The Nigerian military has rescued some 700 women and children who had been kidnapped by the Islamist group Boko Haram. The freed women say their husbands and older boys were murdered on capture, and report horrific abuse while in captivity. Hundreds of women and girls remain missing, including the more than 200 taken from a school in Chibok last year. But Nigeria, with help from neighbouring countries, has retaken almost all the territory Boko Haram had captured, and has what’s left of the group on the run.

To boldly go faster with help from the EM Drive

NASA engineers have successfully vacuum-tested a new propellant-less propulsion method that could revolutionize space travel. Based on something called the EM Drive, or electromagnetic drive, it involves bouncing microwaves around a small container to generate thrust, seemingly violating the laws of physics in the process. The results appear to confirm earlier tests done by other researchers, but don’t get too excited. A one-way trip to the nearest star would still take 92 years—quite literally, the trip of a lifetime.
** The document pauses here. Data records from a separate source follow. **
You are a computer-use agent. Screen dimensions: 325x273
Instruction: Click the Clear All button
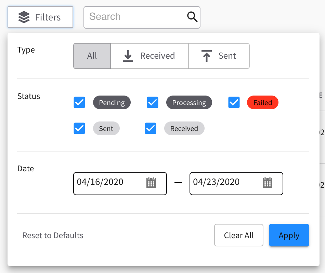(x=239, y=235)
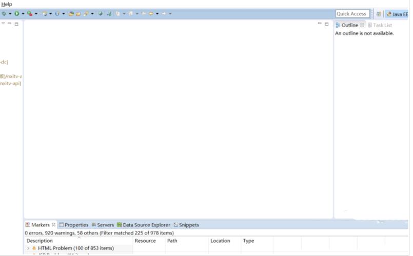Viewport: 413px width, 256px height.
Task: Click the Open Type icon in toolbar
Action: coord(72,14)
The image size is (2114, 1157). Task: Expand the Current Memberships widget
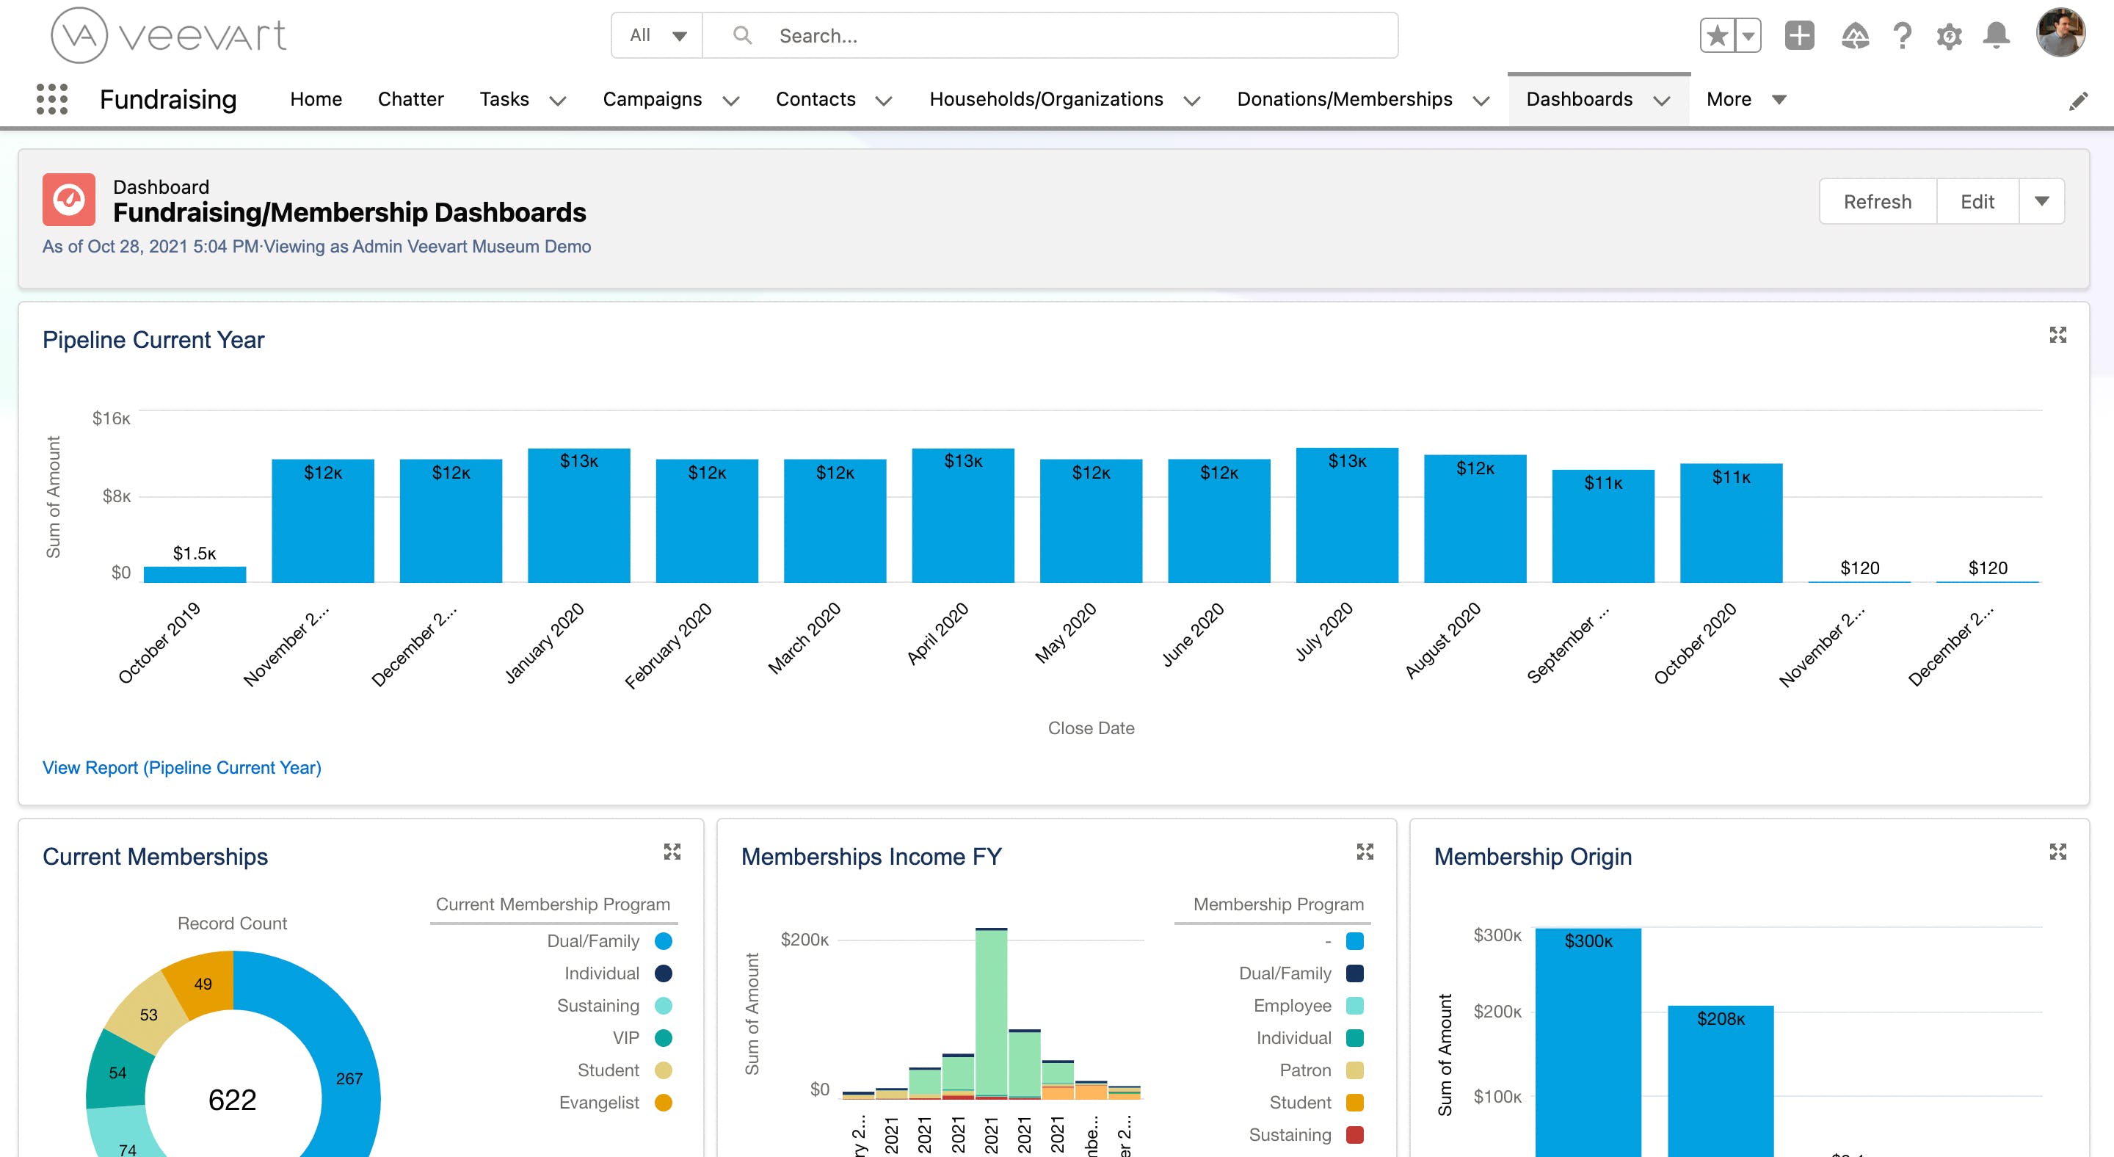pyautogui.click(x=672, y=852)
Honoured: The casket of the late Senate Speaker, Pierre Claude Nolin, is saluted as he lies in repose in the Red Chamber in Ottawa Chris Wattie/Reuters

Honoured: The casket of the late Senate Speaker, Pierre Claude Nolin, is saluted as he lies in repose in the Red Chamber in Ottawa
Chris Wattie/Reuters

Parents in Ontario keep kids home to protest sex ed

Thousands of Ontario parents kept their children home from school this week to protest the province’s new sex-ed curriculum. They contend that the revamped lessons, covering such topics as sexting, same-sex relationships and high-risk behaviours, will encourage kids to “experiment,” and promote certain “lifestyles.” That’s utter nonsense. And since parents already have the right to opt out of the classes, what’s the fuss? Those who wish to confuse ignorance with protection may do so. But they shouldn’t be allowed to dictate how everyone else’s kids are educated.

Aftershocks

The death toll from Nepal’s devastating earthquake continues to climb, with 7,300 now officially lost. But an awful situation is being compounded by bureaucratic incompetence and infighting. Aid flights have been turned away from Kathmandu’s main airport, as relief supplies pile up and volunteers sit idle. Customs and immigration bottlenecks have been a big part of the problem. Helping Nepal recover and rebuild will take co-operation and coordination. Let’s get on with the job.

Hate and haters

It is indeed fortunate that police in Texas managed to kill two would-be jihadis before they carried through a planned attack in Garland this week. But the targeted event—a “free expression” symposium, organized by the American Freedom Defense Initiative, was designed to provoke. The anti-Muslim group had widely publicized its “art exhibit” of pictures of Muhammad, and its cash prize for the best new cartoon of the Prophet. Given the recent attacks in Paris and Copenhagen, it was a proven way to attract trouble. And the group spent $30,000 to have the local SWAT team on hand, just in case. No one condones violence carried out in the name of religion. But actively seeking to incite it is a dangerous and destructive game.

Signs of danger

Scientists have warned of the perils of climate change for years, but now it seems two researchers have succumbed directly to its effects. Dutch explorers Marc Cornelissen and Philip de Roo are presumed drowned after apparently falling through uncharacteristically thin sea ice in Nunavut. Meanwhile, half a world away, even the pollution-prone Chinese are getting nervous: The government warns that a growing number of typhoons and other severe weather events threaten key infrastructure, including the Three Gorges Dam.